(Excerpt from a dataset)
------------------------------------------------

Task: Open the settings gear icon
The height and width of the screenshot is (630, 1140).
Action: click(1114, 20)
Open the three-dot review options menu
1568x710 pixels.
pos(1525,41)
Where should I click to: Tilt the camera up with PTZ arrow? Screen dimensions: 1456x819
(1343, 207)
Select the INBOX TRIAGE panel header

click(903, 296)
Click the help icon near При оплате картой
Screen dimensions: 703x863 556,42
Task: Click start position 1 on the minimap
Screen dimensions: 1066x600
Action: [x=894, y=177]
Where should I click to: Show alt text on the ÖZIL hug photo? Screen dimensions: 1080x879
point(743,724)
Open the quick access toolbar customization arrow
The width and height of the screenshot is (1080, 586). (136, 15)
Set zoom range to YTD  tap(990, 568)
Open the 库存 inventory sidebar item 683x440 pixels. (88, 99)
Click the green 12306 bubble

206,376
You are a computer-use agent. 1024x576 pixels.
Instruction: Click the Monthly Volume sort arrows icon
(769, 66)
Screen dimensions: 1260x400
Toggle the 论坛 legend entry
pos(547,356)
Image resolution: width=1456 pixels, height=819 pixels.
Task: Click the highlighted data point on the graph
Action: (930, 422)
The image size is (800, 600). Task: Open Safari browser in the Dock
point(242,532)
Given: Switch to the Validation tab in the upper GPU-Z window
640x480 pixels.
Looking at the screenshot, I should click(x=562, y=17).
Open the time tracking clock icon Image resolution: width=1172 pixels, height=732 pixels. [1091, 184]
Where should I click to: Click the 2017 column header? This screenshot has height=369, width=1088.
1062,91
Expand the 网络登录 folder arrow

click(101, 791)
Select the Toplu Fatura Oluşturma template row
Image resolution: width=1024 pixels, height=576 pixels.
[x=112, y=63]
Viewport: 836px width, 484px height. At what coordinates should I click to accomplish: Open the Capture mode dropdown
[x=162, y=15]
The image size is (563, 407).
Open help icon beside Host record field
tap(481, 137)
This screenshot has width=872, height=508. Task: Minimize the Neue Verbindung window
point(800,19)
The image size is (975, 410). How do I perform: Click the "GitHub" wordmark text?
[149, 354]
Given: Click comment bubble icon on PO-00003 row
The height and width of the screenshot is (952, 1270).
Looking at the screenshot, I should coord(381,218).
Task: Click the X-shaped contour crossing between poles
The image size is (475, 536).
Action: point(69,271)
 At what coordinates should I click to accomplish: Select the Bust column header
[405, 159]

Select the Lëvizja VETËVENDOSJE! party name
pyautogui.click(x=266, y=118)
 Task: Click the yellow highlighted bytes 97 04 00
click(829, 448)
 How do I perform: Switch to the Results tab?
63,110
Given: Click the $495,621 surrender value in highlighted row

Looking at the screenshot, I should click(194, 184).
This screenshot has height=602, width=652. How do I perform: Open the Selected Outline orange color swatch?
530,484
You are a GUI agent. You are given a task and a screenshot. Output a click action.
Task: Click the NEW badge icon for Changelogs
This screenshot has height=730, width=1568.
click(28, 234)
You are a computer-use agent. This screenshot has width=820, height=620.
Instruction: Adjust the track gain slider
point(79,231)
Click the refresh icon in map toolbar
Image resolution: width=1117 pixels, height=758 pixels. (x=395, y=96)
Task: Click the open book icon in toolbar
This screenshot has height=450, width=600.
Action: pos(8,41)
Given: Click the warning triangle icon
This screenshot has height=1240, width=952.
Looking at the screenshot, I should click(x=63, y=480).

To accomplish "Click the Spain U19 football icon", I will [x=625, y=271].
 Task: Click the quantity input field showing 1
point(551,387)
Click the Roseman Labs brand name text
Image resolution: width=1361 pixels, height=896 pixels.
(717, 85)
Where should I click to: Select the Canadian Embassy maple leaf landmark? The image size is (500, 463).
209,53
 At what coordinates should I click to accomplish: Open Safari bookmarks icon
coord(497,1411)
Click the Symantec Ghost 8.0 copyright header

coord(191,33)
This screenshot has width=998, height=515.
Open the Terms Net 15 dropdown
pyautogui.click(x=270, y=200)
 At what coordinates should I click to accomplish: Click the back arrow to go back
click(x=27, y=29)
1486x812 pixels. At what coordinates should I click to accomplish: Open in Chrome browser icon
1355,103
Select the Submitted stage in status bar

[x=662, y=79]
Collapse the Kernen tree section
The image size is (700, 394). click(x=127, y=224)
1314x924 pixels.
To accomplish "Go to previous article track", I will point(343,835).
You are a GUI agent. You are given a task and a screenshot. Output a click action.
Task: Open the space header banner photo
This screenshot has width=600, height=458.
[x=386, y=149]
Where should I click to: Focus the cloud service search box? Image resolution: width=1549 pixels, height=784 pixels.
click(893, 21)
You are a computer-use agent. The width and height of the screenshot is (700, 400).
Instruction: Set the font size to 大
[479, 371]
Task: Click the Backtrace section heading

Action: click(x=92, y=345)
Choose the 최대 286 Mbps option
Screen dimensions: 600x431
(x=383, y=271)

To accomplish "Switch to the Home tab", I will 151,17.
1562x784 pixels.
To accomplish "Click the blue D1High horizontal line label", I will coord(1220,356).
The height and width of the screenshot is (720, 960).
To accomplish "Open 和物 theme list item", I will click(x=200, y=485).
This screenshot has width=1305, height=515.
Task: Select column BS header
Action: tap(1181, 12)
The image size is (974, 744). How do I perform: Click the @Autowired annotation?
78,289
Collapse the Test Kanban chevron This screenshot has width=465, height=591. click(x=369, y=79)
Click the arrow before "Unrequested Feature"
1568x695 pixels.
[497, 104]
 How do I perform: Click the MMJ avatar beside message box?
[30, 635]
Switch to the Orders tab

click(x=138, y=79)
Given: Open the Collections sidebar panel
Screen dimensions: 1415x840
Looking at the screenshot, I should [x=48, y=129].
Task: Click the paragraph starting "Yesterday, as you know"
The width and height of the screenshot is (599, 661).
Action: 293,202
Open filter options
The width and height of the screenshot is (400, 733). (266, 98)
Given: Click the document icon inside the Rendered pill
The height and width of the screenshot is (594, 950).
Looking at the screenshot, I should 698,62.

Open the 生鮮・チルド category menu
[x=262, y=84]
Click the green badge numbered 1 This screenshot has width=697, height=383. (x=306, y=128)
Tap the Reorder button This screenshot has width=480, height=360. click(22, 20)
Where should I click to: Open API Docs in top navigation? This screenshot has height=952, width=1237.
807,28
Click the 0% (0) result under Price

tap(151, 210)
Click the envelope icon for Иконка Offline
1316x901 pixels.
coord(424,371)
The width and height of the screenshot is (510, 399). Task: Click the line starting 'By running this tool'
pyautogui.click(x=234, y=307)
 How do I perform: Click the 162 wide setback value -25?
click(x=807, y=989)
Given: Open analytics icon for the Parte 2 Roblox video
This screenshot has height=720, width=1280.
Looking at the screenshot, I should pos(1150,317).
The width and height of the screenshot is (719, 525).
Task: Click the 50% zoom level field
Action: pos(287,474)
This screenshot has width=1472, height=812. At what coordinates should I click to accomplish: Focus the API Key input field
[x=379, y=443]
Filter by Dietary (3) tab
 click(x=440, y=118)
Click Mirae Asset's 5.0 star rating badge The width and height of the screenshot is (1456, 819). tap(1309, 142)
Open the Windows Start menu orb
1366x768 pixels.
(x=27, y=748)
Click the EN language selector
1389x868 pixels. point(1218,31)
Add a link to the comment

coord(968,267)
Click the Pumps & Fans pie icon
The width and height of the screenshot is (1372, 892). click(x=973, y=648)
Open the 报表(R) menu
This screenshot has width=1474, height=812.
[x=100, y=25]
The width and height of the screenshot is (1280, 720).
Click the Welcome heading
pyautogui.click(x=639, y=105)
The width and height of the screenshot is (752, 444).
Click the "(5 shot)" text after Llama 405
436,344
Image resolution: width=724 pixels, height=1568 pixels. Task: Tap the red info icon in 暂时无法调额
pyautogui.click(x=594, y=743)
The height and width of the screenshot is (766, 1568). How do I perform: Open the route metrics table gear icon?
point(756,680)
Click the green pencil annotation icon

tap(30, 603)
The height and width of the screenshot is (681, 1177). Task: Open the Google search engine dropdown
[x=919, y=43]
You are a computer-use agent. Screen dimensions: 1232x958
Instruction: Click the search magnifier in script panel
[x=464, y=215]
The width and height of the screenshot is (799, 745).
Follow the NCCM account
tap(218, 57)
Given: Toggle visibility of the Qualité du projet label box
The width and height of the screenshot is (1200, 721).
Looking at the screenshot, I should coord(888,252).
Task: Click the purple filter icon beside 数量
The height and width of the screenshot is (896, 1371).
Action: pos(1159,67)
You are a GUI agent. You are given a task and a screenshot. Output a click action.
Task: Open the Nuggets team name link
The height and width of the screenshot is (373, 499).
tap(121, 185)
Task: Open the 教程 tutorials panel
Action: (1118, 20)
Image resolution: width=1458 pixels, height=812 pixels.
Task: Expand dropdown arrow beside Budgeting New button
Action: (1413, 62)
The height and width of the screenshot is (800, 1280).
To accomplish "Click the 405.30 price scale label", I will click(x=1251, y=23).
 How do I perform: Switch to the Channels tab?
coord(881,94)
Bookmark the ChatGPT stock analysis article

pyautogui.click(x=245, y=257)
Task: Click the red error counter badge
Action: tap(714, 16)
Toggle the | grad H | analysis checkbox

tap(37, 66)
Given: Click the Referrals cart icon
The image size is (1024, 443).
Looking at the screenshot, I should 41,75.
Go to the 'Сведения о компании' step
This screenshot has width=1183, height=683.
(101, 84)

------------------------------------------------

*Task objective*: Convert the lines of the listing starting at the one containing "Click Mirae Asset's" and ending at the one containing "coord(968,267)" into a JSON list of strings, one string per line, skipping blank lines.

*Exercise result*:
[
  "Click Mirae Asset's 5.0 star rating badge The width and height of the screenshot is (1456, 819). tap(1309, 142)",
  "Open the Windows Start menu orb",
  "1366x768 pixels.",
  "(x=27, y=748)",
  "Click the EN language selector",
  "1389x868 pixels. point(1218,31)",
  "Add a link to the comment",
  "coord(968,267)"
]